## PASSAGE TO READ
New Zealand suffragist (1878–1958)

Isabel Noeline Baker (25 December 1878 – 25 August 1958) was a New Zealand suffragist, wartime women's labour administrator, gardener, and peace educator.

==Biography ==
She was born in the Christchurch suburb of Opawa, New Zealand on 25 December 1878 to Isabel Baker (née Strachey) and John Holland Baker, chief surveyor of Canterbury. Isabel (1845–1920) was a daughter of Richard Strachey of Ashwick Grove, Somerset, the third son of Sir Henry Strachey, 1st Baronet. Isabel's mother, Anne Marie (or Anna Maria), was a daughter of Alexander Powell MP, a Tory member of parliament for Downton, Wiltshire.

## AVAILABLE DATA
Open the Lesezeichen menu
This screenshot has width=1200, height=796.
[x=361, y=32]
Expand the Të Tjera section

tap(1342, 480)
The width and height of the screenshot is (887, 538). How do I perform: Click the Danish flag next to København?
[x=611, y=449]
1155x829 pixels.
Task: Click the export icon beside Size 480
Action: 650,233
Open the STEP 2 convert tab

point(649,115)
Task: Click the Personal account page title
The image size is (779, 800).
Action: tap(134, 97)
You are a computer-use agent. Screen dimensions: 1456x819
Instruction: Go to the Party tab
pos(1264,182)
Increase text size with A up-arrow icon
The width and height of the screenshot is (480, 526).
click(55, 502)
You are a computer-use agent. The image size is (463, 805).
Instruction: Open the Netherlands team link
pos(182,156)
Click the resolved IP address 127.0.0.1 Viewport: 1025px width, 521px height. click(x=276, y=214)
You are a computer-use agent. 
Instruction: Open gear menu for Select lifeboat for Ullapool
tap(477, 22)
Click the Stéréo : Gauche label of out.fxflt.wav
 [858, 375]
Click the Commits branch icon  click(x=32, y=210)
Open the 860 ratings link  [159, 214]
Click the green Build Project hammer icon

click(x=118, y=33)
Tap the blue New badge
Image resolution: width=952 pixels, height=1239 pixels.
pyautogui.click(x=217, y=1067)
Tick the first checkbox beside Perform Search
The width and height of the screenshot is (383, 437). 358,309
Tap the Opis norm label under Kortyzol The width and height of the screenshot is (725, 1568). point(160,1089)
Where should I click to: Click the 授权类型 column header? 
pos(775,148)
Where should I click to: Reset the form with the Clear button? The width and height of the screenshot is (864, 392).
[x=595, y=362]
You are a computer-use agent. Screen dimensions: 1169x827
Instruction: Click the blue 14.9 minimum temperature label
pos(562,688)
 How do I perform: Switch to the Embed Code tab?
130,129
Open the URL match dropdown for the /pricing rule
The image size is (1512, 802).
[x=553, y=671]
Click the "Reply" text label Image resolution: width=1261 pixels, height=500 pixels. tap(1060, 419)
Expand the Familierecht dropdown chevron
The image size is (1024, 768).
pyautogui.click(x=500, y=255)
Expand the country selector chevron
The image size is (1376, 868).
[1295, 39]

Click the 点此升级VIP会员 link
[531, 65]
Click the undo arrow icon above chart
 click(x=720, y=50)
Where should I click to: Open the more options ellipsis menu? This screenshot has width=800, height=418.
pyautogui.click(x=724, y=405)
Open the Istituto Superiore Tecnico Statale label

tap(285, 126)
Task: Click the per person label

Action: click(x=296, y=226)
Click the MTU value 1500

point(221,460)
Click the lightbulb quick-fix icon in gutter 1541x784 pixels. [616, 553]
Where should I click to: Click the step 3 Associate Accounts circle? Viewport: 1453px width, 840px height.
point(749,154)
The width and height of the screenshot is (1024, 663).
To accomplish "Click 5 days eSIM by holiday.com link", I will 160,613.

## WHAT YOU NEED TO DO
A. Translate this sentence from the passage on Isabel Noeline Baker into Spanish: "Isabel (1845–1920) was a daughter of Richard Strachey of Ashwick Grove, Somerset, the third son of Sir Henry Strachey, 1st Baronet."
B. Please continue the biography of Isabel Noeline Baker, starting after its last sentence.

## ANSWERS TO THE PROBLEMS
A. Isabel (1845–1920) era hija de Richard Strachey, de Ashwick Grove, Somerset, tercer hijo de Sir Henry Strachey, primer baronet.

B.
She attended Samuel Marsden Collegiate School in Wellington, then known as Fitzherbert Terrace School. Her parents returned to England living in Guildford, Surrey, where Baker was active in the National Union of Women's Suffrage Societies and a founding member of the local branch. She was also a member of the London Society for Women's Suffrage. For her organising of women's labour during World War I, she was appointed Member of the Most Excellent Order of the British Empire (MBE) in 1920.

She returned to New Zealand and built a house at Halfmoon Bay on Stewart Island called Moturau Moana, and used a checklist by botanist Leonard Cockayne to populate it with all the local indigenous plants. Today Moturau Moana is New Zealand's southernmost public garden after she donated it to the government. For her botanical work at Moturau Moana, Baker was awarded the Loder Cup in 1949. Other items of hers are held by Te Papa, the national museum in Wellington.

She edited her father's account of his time in New Zealand and performed music throughout her life.

Baker died on 25 August 1958 on Stewart Island.

For her work in England during World War I, she was posthumously inducted into the Hall of Fame of Samuel Marsden Collegiate School in 2015.